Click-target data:
==============================
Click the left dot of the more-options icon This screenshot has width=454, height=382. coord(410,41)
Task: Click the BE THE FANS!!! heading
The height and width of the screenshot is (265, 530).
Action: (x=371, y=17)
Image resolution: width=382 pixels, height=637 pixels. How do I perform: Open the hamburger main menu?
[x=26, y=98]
==============================
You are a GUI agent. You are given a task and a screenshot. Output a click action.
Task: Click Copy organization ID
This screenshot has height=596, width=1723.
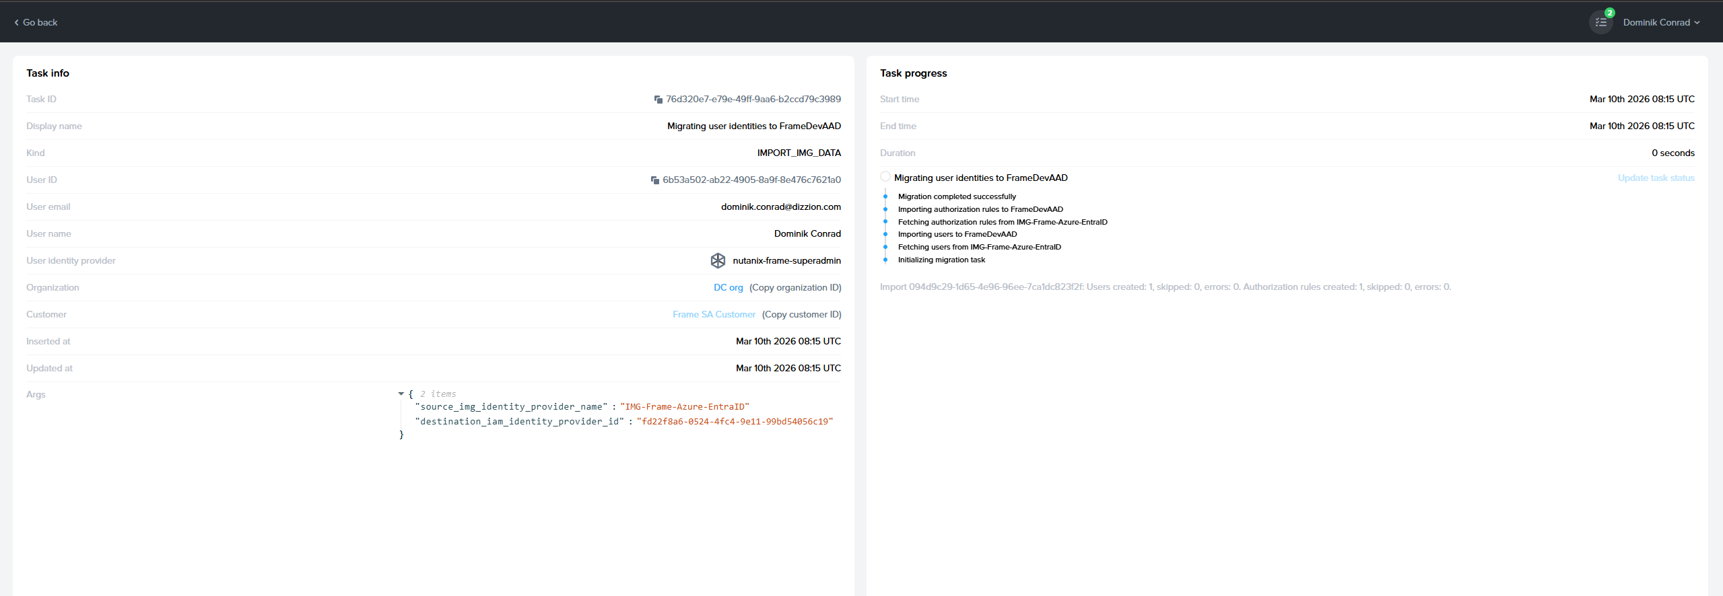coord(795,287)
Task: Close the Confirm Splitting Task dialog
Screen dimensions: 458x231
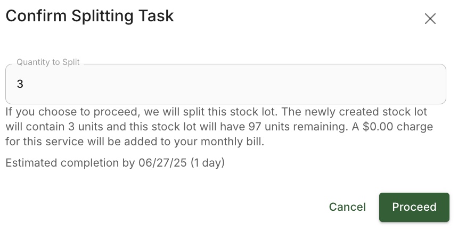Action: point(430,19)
==============================
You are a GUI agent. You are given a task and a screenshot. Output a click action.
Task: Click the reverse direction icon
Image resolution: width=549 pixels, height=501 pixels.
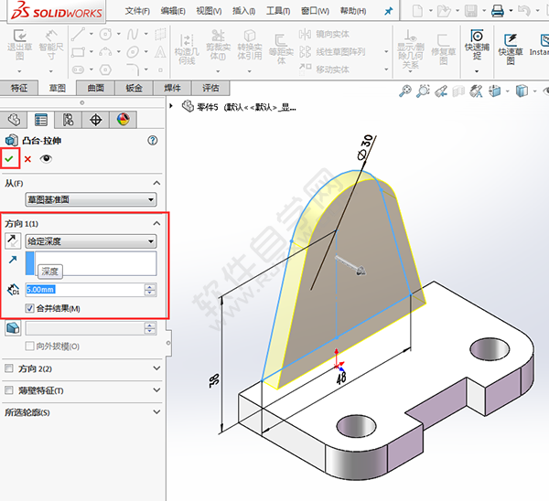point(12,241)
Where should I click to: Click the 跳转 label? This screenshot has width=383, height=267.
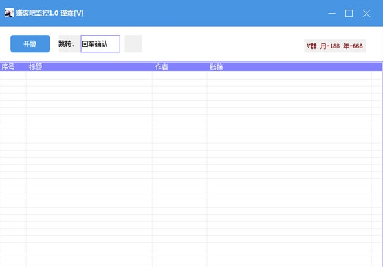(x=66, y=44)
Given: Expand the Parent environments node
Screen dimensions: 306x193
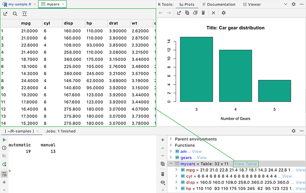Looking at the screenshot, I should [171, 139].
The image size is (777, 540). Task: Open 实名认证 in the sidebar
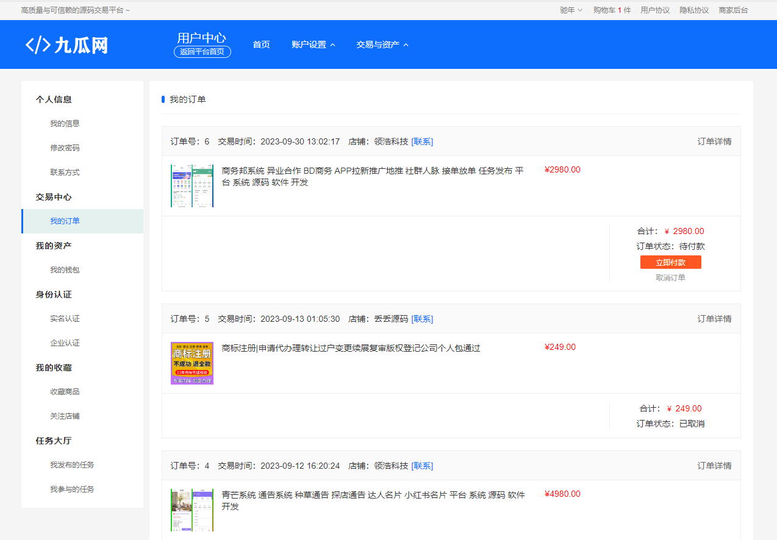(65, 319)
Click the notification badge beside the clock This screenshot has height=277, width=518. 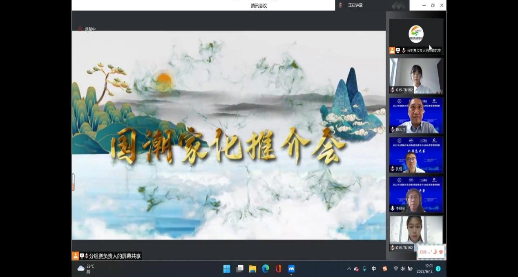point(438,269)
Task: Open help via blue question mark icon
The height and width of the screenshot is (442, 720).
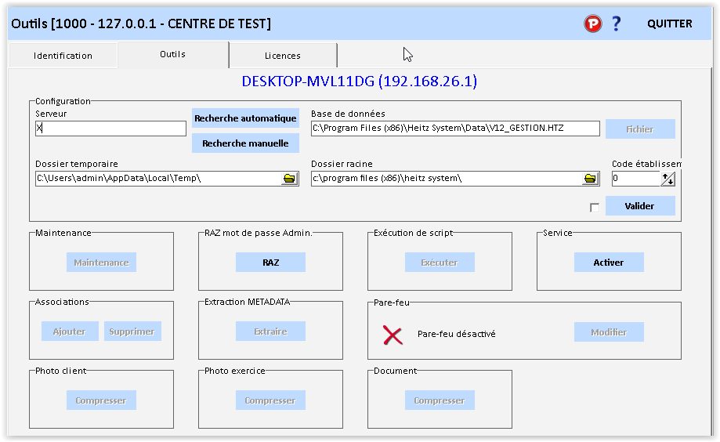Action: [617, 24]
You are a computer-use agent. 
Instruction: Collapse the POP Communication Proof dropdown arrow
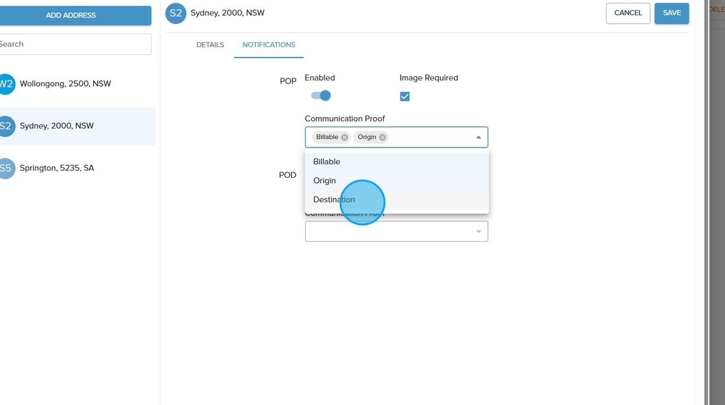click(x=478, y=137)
==============================
Work instructions: Reproduce the entry lines verbatim, starting at the line containing "Task: Open help via blue question mark icon" and ending at the line containing "click(x=478, y=137)", with both of those lines included. Omit the pictures.

Problem solution:
Task: Open help via blue question mark icon
The height and width of the screenshot is (442, 720).
Action: [617, 24]
You are a computer-use agent. 
Instruction: Collapse the POP Communication Proof dropdown arrow
click(x=478, y=137)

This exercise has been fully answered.